Powerful Tool for Massive Data: Batch Processing and Progress Tracking¶

When you need to process a PDF knowledge base containing tens of thousands of text chunks, directly calling provider.Embed can easily cause OOM (Out Of Memory) and lead to computation idling.

BatchProcessor is precisely designed for industrial-grade massive data:

Automatic Concurrent Batching: Controls the array size fed to the ONNX engine each time through MaxBatchSize, and uses MaxConcurrent to fully utilize multi-core CPU computing power.
LRU Hash Cache: Automatically ignores text fragments with completely identical content, avoiding expensive underlying tensor recalculation.
Atomic Progress Bar with Cancellation Mechanism: Provides callbacks for interface rendering progress.

Complete Example: High-Concurrency Knowledge Base Import¶

package main

import (
    "context"
    "fmt"
    "github.com/DotNetAge/gochat/pkg/embedding"
)

func main() {
    ctx := context.Background()

    // 1. Initialize Provider
    provider, _ := embedding.WithBEG("bge-small-zh-v1.5", "")

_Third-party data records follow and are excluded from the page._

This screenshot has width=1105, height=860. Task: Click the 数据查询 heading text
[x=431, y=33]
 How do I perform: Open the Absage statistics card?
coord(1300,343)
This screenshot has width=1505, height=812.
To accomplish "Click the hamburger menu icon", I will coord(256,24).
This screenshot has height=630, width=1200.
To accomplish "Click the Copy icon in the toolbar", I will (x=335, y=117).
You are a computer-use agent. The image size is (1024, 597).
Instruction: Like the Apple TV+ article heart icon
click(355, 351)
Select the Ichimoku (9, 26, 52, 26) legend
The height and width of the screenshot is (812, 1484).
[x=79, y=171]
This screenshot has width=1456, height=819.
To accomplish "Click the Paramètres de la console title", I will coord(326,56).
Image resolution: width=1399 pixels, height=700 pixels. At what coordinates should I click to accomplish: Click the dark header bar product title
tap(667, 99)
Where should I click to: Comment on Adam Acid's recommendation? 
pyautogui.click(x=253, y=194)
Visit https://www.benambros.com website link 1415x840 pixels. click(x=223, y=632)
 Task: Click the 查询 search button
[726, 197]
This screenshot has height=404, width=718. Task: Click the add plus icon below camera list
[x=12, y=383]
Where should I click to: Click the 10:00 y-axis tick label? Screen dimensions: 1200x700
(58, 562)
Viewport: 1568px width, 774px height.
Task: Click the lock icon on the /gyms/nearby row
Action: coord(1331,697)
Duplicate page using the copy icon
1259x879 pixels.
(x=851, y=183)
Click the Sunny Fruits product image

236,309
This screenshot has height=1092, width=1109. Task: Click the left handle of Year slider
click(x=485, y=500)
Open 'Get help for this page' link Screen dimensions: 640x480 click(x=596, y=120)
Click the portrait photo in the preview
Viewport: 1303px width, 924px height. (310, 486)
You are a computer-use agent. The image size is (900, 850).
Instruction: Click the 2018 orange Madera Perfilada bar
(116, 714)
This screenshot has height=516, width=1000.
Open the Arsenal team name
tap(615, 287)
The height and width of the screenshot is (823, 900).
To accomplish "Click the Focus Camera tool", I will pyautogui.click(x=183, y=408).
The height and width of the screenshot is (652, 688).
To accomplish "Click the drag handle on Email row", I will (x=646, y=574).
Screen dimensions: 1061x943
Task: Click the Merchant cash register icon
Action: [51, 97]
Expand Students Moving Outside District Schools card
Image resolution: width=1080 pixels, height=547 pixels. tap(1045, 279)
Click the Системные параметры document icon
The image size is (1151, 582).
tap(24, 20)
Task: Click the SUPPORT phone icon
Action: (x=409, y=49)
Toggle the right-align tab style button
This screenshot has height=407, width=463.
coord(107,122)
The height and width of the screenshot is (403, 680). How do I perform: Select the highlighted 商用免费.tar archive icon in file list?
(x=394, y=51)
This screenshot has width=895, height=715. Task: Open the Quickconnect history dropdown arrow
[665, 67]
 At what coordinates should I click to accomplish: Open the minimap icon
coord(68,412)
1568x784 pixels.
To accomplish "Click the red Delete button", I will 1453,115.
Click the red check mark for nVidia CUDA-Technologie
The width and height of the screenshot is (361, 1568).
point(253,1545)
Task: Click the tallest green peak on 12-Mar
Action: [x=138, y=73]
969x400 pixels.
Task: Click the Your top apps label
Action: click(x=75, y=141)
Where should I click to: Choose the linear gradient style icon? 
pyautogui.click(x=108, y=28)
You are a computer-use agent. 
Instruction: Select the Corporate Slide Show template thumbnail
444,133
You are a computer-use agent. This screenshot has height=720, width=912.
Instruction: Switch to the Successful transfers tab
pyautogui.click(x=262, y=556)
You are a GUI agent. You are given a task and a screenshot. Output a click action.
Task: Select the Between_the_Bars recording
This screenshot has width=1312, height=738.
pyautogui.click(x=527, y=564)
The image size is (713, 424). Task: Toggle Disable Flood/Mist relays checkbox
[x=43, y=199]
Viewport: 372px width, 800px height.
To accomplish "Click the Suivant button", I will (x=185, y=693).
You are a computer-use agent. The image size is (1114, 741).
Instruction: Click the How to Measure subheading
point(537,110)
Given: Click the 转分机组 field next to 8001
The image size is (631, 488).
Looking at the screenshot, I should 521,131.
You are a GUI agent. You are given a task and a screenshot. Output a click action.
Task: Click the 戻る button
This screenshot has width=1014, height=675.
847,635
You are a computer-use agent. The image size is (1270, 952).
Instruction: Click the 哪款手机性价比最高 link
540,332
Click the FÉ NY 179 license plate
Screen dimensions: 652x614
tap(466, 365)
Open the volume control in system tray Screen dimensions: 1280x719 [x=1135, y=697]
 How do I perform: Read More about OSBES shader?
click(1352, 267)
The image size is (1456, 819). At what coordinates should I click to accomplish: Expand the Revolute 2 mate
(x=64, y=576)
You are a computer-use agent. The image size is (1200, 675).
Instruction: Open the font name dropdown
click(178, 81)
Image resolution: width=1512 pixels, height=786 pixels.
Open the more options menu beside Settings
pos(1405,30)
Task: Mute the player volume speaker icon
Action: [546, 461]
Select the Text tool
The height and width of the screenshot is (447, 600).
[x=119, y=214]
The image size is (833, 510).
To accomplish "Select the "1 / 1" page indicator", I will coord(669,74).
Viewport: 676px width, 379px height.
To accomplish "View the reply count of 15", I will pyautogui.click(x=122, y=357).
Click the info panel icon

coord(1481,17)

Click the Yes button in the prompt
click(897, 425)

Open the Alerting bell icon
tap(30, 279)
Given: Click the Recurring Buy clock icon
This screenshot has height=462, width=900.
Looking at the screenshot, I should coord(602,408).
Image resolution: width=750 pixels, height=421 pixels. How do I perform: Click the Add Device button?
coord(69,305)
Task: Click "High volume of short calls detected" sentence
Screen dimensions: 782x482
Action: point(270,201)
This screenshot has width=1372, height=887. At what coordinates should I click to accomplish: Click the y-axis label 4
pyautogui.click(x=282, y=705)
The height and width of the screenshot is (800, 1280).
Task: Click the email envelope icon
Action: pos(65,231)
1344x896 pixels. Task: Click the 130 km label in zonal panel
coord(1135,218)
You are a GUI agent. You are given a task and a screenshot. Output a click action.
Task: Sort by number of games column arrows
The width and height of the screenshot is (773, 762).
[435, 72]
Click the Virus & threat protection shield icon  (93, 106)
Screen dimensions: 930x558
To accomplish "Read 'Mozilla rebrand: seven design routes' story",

    // 2. Initialize BatchProcessor
    batchProcessor := embedding.NewBatchProcessor(provider, embedding.BatchOptions{
        MaxBatchSize:  32, // 32 text chunks per batch
        MaxConcurrent: 4,  // Up to 4 concurrent threads for inference
    })

    // Simulate tens of thousands of short texts split from database or PDF
    texts := []string{
        "Go is a high-performance concurrent programming language.",
        "What is text vectorization (Embedding)?",
        // ... (10,000 data entries omitted here)
        "This is the last data entry.",
    }

    // 3. Execute progress-tracked computation
    embeddings, err := batchProcessor.ProcessWithProgress(ctx, texts, func(current, total int, err error) bool {
        if err != nil {
            fmt.Printf("Processing failed: %v\n", err)
            return false // Return false to early terminate the entire batch task
        }
        fmt.Printf("\rExtracting features... Current progress: %d / %d (%.1f%%)", current, total, float64(current)/float64(total)*100)
        return true
    })

    if err != nil {
        panic(err)
    }
    fmt.Printf("\nSuccessfully generated %d Embedding entries!\n", len(embeddings))
}

Multimodal Support: Image-Text Vectorization (CLIP)¶

CLIPProvider is the most special and powerful member of GoChat's Embedding module. It can not only process text, but also directly understand image pixels and project image-text features into the same vector space. This means you can use text vectors to directly calculate cosine distance with image vectors!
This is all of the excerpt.